─── Texto para leitura

Nicodemos Sena*
A enigmática literatura de Vicente
Cecim
é consagrada em Portugal
"Ó Serdespanto",
décimo-terceiro livro da coletânea “Viagem a Andara, o livro
invisível”, do paraense Vicente Franz Cecim, foi lançado
simultaneamente em Portugal e no Brasil, no ano passado, pela Íman
Edições, do jornalista Antonio Cabrita. Na terra de Pessoa e Camões,
em enquete realizada pelo suplemento literário do jornal “Público”
junto a 14 críticos, foi apontado como o segundo melhor livro de
2001, mesmo concorrendo com obras do mundo inteiro.
Não é a primeira vez
que Cecim leva além das fronteiras da Amazônia a sua literatura: “Os
animais da terra”, o segundo livro de “Andara”, já havia recebido o
Prêmio Revelação de Autor da APCA, em 1980. No ano seguinte, “Os
jardins e a noite”, seu terceiro livro, em versão intitulada “A
noite do Curau”, obteve menção especial no Prêmio Literário
Internacional Plural, no México. E o próprio “Viagem a Andara”,
editado pela Iluminuras, reunindo os primeiros sete livros da
coleção, mereceu em 1988 o consagrador Grande Prêmio da Crítica da
APCA.
O espanto que o
livro de Vicente Franz Cecim provoca nos leitores e a dificuldade em
classificá-lo indicam que não se trata de novidade que se expõe aos
refletores da moda e em seguida se descarta, mas de algo
verdadeiramente novo, com luz própria, que não nos é imposto como um
objeto de mero prazer ou de conhecimento. Sua ficção se oferece ao
espírito como objeto de interrogação, de pesquisa, de perplexidade.

──────
─── Dados fornecidos

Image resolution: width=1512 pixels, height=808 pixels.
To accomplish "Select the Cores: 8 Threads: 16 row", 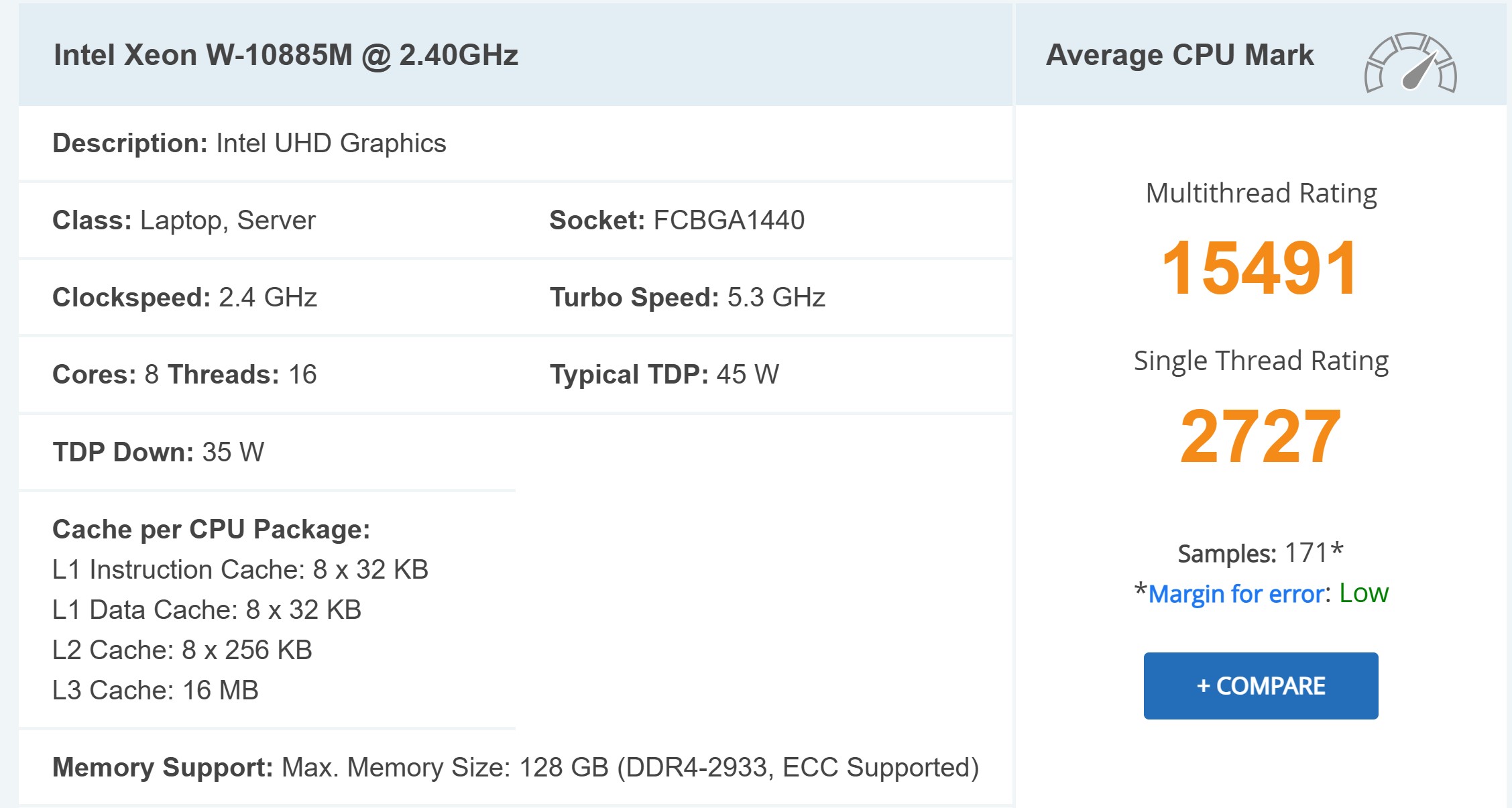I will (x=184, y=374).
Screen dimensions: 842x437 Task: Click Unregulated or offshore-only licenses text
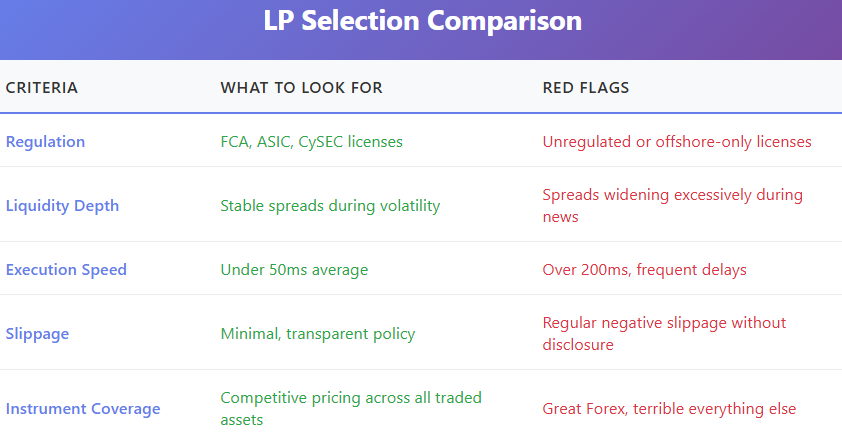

──────

> [Tarefas a cumprir]:
**A)** Diga se cada afirmação está de acordo com o texto sobre Vicente Franz Cecim, respondendo sim ou não e citando literalmente as palavras do texto que decidem a questão: (i) "Ó Serdespanto" foi lançado somente no Brasil; (ii) "Os animais da terra" recebeu o Prêmio Revelação de Autor da APCA em 1980; (iii) a enquete do jornal "Público" foi feita com 14 críticos.
**B)** Segundo o texto sobre Vicente Franz Cecim, que prêmio "Viagem a Andara" recebeu em 1988?
O material não tem nenhum papel no que se pede aqui.

> [Respostas por tarefa]:
**A)**
(i) Não: "foi lançado simultaneamente em Portugal e no Brasil".
(ii) Sim: "“Os animais da terra”, o segundo livro de “Andara”, já havia recebido o Prêmio Revelação de Autor da APCA, em 1980".
(iii) Sim: "em enquete realizada pelo suplemento literário do jornal “Público” junto a 14 críticos".

**B)** O Grande Prêmio da Crítica da APCA.